Exercise:
Lines holding the word "thumbnail" are the ones to copy from the data below.

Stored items
•••••
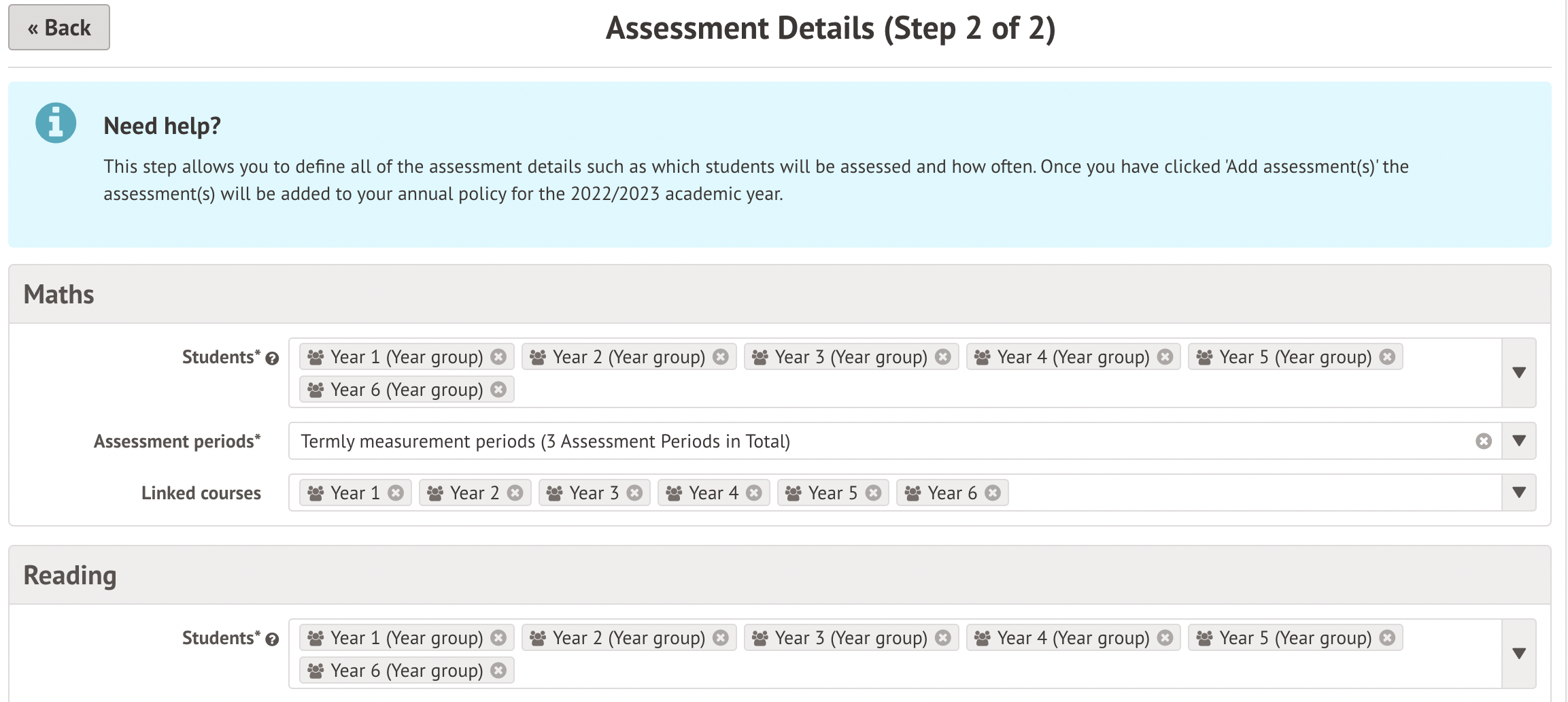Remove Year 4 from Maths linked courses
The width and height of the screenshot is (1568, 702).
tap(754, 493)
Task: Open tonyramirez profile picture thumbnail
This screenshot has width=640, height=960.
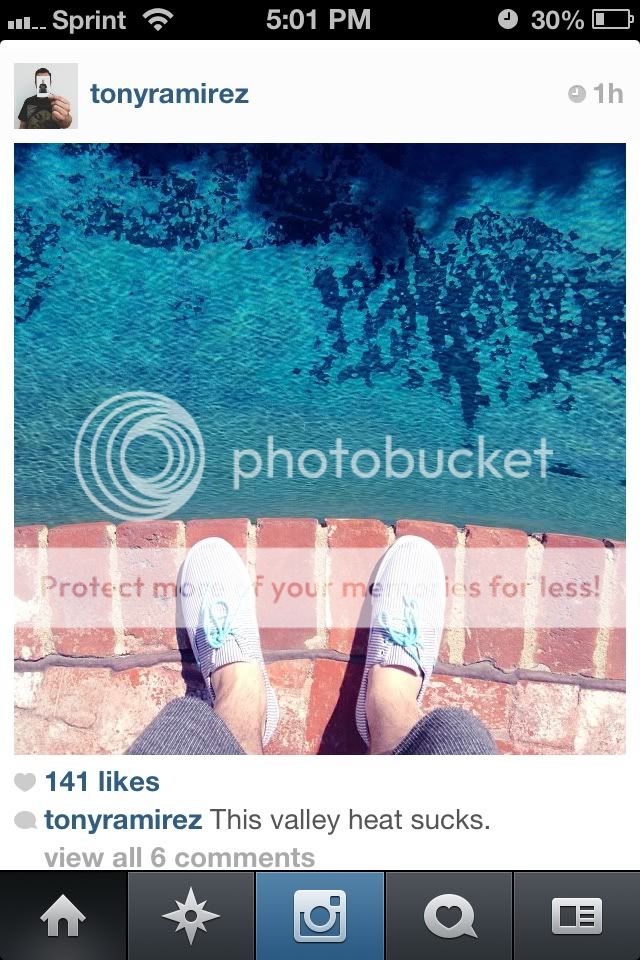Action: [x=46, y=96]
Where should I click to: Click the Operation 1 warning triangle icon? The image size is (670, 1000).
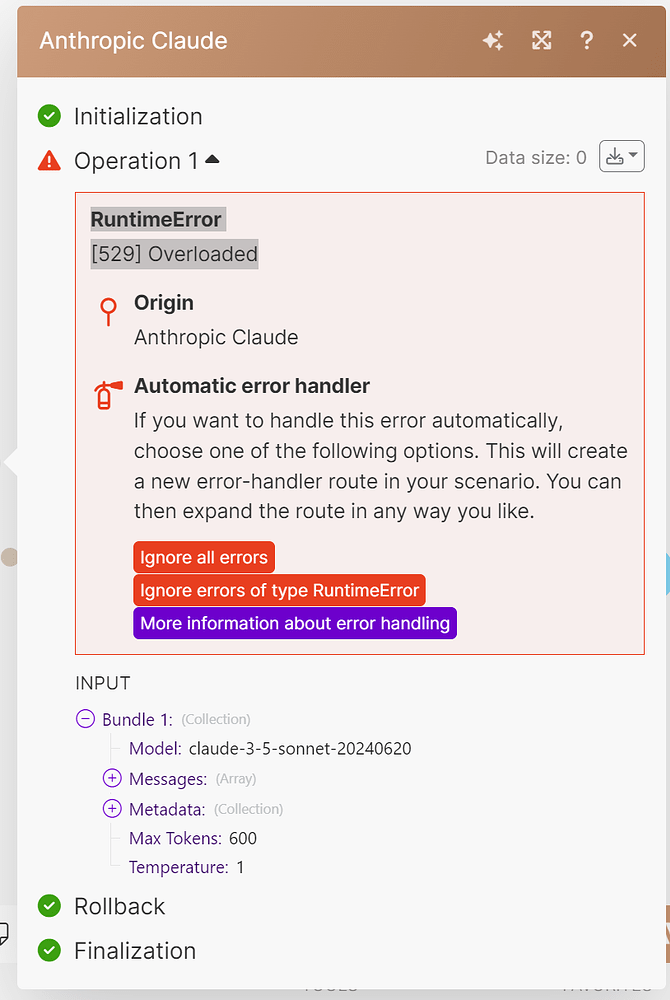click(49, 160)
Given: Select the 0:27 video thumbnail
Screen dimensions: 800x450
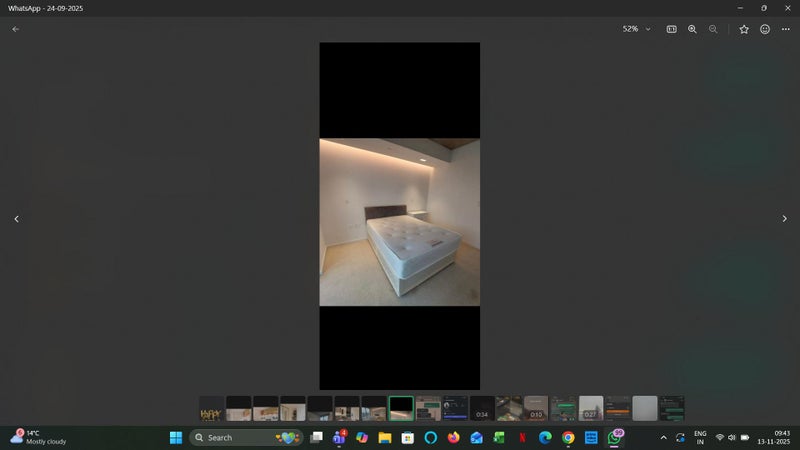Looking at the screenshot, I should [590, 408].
•••••
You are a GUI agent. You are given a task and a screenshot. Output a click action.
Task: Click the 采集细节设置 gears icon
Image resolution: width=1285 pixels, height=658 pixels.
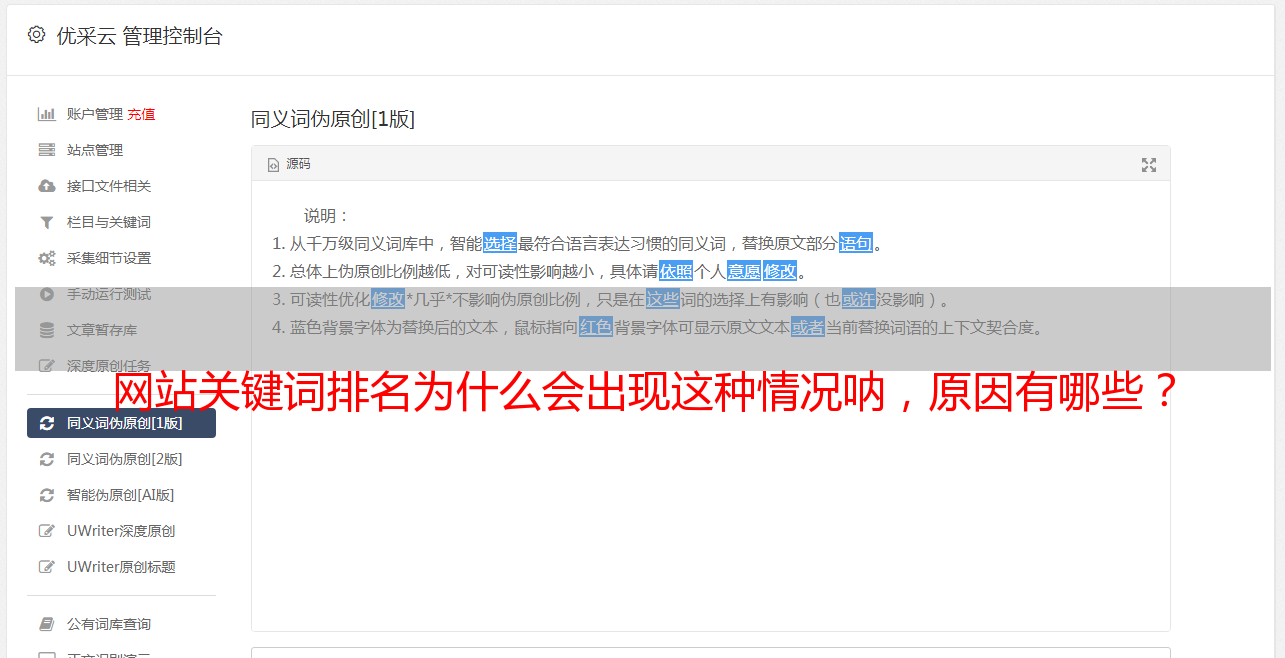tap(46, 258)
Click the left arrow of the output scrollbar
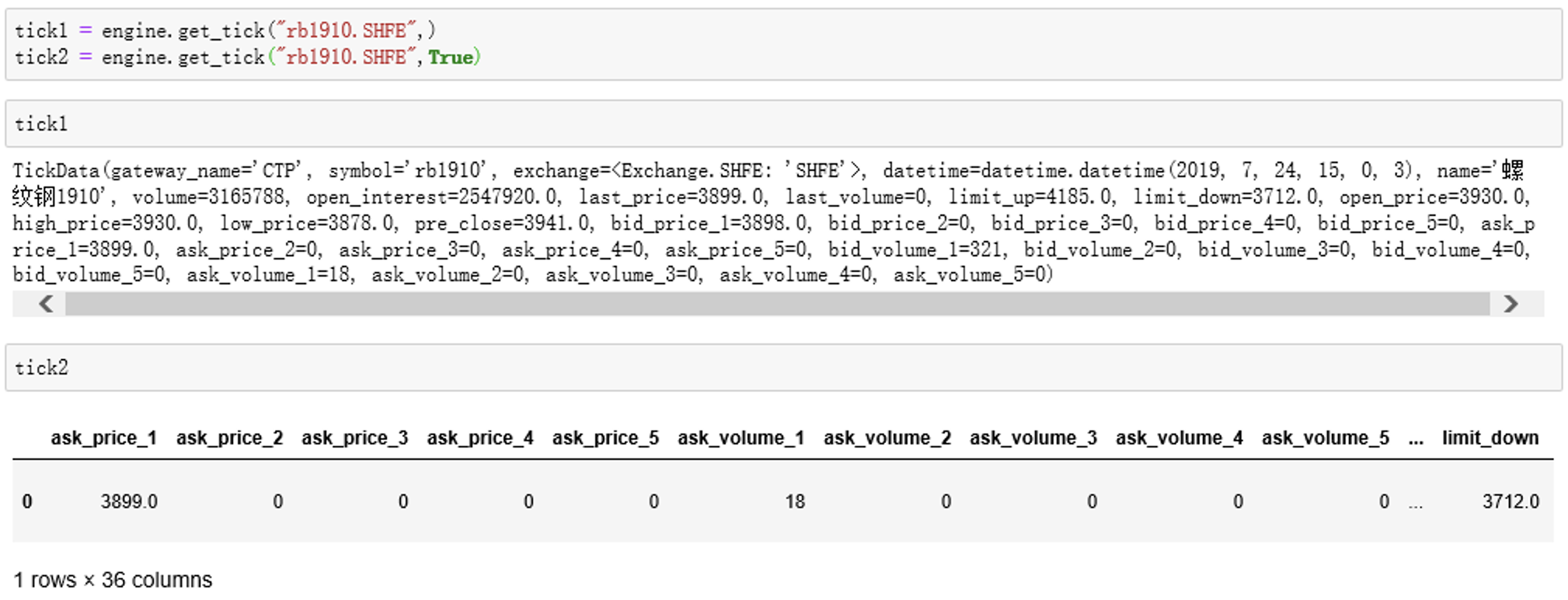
•••••
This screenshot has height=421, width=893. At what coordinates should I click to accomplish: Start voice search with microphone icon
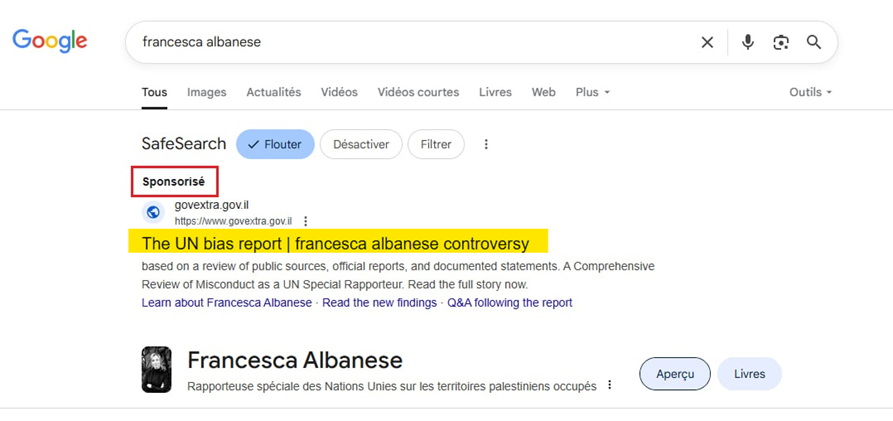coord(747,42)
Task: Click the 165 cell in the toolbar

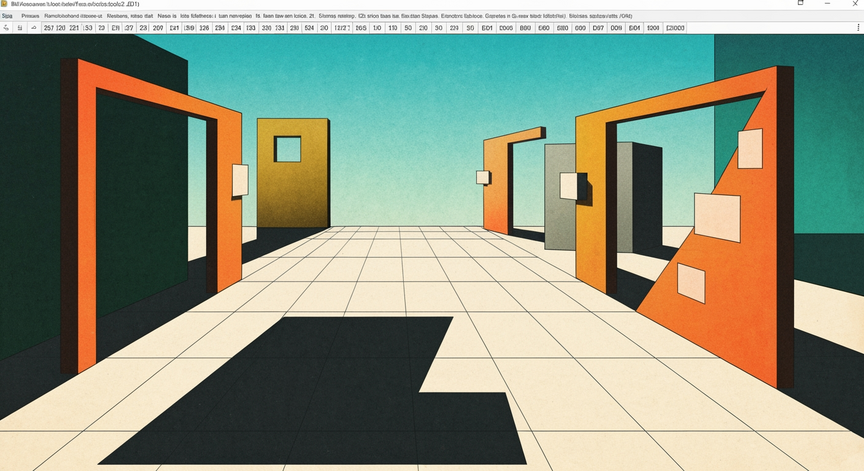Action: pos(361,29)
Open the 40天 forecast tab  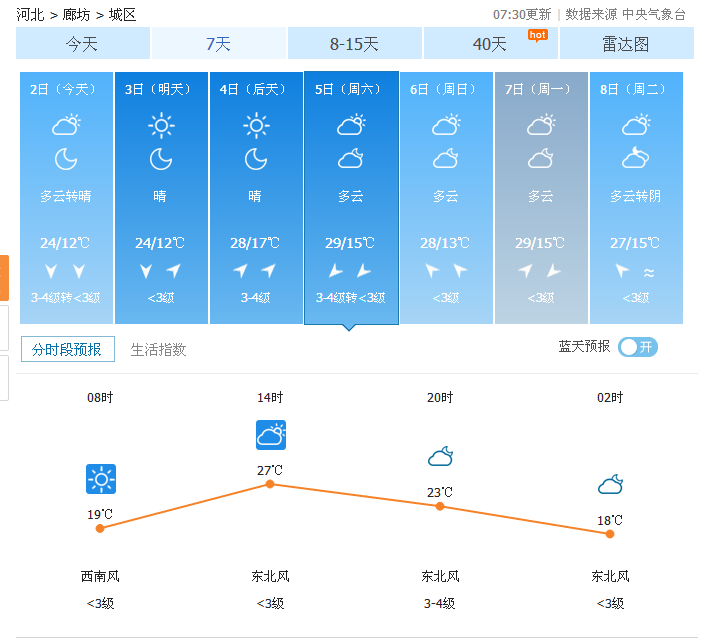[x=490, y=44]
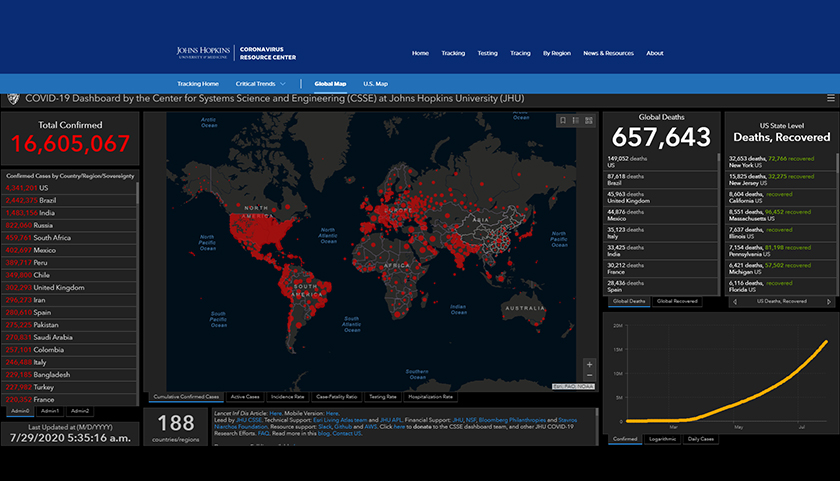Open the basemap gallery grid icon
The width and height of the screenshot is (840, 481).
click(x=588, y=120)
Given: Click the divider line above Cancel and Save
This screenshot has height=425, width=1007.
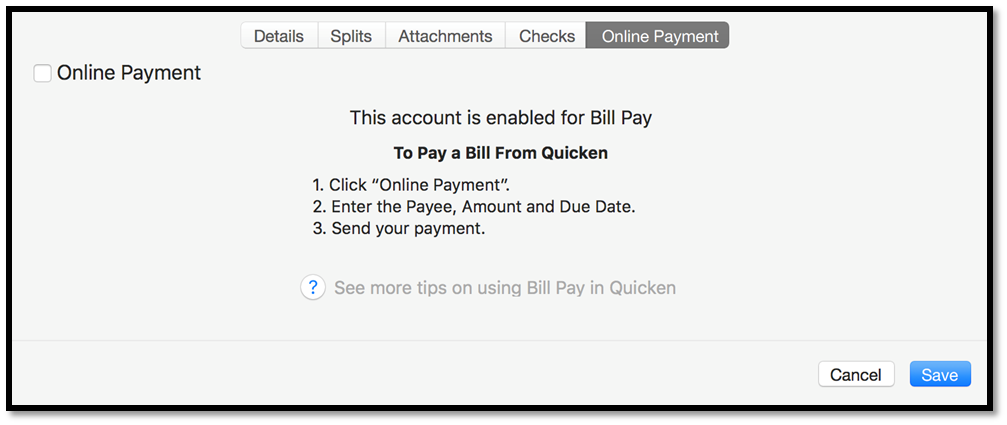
•••••
Your response:
Task: Open tonyramirez profile picture thumbnail
Given: Select the 0:27 video thumbnail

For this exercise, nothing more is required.